**SUPPLIED TEXT:**
================================
Selank vs Semax: Anxiolytic and Cognitive Research Compared

Scientifically reviewed by
Dr. Ky H. Le, MD

The information presented in this article is for educational and research purposes only, intended for laboratory professionals, researchers and collaborators. This content does not constitute medical or clinical advice.

Selank and Semax are synthetic peptides discovered and developed by researchers at the Institute of Molecular Genetics of the Russian Academy of Sciences. Although they contain the same stabilizing motif and have a similar delivery mechanism, their main effects and areas of research differ greatly.

Semax has more cognitive function enhancing and neuroprotective properties. Selank is more closely associated with anxiety and stress response modulation. Knowing how these two peptides differ on a molecular level helps researchers select the right compound for their specific in vitro models.
================================
**WORK REQUEST:**
Could you extend the article comparing Selank and Semax, picking up right after its final paragraph?

[Entries drawn from a collection]
================================
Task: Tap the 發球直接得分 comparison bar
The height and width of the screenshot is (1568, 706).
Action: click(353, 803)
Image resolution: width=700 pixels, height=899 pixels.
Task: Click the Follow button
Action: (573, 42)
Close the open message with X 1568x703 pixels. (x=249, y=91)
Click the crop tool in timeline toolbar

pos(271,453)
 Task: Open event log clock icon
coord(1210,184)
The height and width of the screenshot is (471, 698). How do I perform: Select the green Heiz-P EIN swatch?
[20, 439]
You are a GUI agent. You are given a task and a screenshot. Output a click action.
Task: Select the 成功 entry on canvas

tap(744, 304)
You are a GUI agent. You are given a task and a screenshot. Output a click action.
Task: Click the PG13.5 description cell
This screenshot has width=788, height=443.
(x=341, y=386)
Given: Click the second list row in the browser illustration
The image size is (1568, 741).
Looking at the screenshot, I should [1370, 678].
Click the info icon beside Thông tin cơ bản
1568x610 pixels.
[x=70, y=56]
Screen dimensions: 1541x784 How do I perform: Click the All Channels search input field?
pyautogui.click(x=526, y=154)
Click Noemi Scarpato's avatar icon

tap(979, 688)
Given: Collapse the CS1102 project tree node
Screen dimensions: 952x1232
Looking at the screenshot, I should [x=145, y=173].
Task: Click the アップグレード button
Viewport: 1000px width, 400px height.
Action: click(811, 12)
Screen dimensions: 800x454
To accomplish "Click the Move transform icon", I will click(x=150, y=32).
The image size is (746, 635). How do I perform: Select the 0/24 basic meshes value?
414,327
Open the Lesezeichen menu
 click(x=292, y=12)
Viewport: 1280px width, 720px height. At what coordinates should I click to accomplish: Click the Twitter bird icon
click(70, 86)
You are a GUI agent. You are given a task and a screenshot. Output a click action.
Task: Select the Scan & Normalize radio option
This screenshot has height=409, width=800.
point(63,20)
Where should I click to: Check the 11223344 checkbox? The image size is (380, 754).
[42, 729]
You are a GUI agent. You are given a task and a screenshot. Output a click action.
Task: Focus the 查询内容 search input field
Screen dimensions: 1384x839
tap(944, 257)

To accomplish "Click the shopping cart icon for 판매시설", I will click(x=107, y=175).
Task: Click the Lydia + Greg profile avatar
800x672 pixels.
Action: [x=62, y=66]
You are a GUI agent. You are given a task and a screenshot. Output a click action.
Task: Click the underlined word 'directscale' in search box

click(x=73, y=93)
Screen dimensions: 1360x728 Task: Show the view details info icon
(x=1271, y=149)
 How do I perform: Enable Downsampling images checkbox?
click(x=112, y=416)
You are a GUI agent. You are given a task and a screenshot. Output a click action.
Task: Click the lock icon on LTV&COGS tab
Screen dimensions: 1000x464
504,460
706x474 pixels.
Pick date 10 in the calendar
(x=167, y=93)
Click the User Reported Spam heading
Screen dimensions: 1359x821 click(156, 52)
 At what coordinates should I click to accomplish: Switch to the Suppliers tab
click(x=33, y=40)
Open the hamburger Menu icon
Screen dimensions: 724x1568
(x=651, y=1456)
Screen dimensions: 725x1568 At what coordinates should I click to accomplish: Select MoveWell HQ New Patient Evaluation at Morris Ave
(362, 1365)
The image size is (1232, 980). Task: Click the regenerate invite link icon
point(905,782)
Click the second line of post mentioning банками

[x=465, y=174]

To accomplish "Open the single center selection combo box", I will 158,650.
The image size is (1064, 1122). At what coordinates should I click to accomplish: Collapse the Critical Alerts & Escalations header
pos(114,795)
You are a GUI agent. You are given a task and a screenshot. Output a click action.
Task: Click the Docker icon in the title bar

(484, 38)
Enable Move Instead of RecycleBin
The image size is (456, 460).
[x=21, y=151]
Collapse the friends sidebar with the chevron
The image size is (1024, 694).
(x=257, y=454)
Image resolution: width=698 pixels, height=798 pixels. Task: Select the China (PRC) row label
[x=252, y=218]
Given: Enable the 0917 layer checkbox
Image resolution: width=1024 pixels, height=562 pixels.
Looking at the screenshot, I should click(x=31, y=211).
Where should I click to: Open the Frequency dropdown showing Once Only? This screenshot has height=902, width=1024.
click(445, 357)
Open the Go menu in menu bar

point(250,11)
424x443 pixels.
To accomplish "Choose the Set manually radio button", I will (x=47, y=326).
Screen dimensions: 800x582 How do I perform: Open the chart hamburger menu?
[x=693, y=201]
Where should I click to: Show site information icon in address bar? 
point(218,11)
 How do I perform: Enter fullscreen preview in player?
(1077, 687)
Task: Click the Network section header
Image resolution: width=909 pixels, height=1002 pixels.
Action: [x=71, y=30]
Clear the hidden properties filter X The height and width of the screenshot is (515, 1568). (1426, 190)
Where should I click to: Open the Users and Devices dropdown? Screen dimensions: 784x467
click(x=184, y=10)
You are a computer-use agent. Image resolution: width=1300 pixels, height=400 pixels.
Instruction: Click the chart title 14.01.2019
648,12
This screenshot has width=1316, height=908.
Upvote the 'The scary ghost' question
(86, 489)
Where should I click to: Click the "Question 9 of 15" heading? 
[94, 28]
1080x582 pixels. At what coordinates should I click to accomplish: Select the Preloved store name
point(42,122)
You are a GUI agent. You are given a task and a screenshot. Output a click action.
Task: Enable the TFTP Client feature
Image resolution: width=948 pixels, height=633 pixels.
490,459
================================
**ANSWER TO THIS PROBLEM:**
Key Highlights

• Both peptides are synthetic heptapeptides derived from different parent molecules, sharing a Pro-Gly-Pro C-terminal extension for metabolic stability
• Semax is primarily studied for BDNF upregulation, dopaminergic signaling, and neuroprotection in cognitive and ischemic models
• Selank is more established as an anxiolytic research compound, with GABAergic gene modulation as a key mechanism
• A 2020 fMRI study identified both shared and peptide-specific effects on amygdala-temporal functional connectivity

Selank and Semax: Origins and Structure

Semax carries the sequence Met-Glu-His-Phe-Pro-Gly-Pro and is derived from ACTH(4-7), a fragment of adrenocorticotropic hormone. Despite this lineage, Semax is entirely devoid of hormonal activity. The Pro-Gly-Pro C-terminal extension was added to improve resistance to enzymatic degradation — a design feature shared with Selank.

Selank (Thr-Lys-Pro-Arg-Pro-Gly-Pro) takes a different origin. It is a synthetic analogue of tuftsin, a tetrapeptide naturally derived from the Fc-fragment of immunoglobulin G. This immunoglobulin lineage gives Selank a distinct immunomodulatory character not seen in Semax.

Attribute	Semax	Selank
Sequence	Met-Glu-His-Phe-Pro-Gly-Pro	Thr-Lys-Pro-Arg-Pro-Gly-Pro
Parent molecule	ACTH(4-7) fragment	Tuftsin (IgG-derived)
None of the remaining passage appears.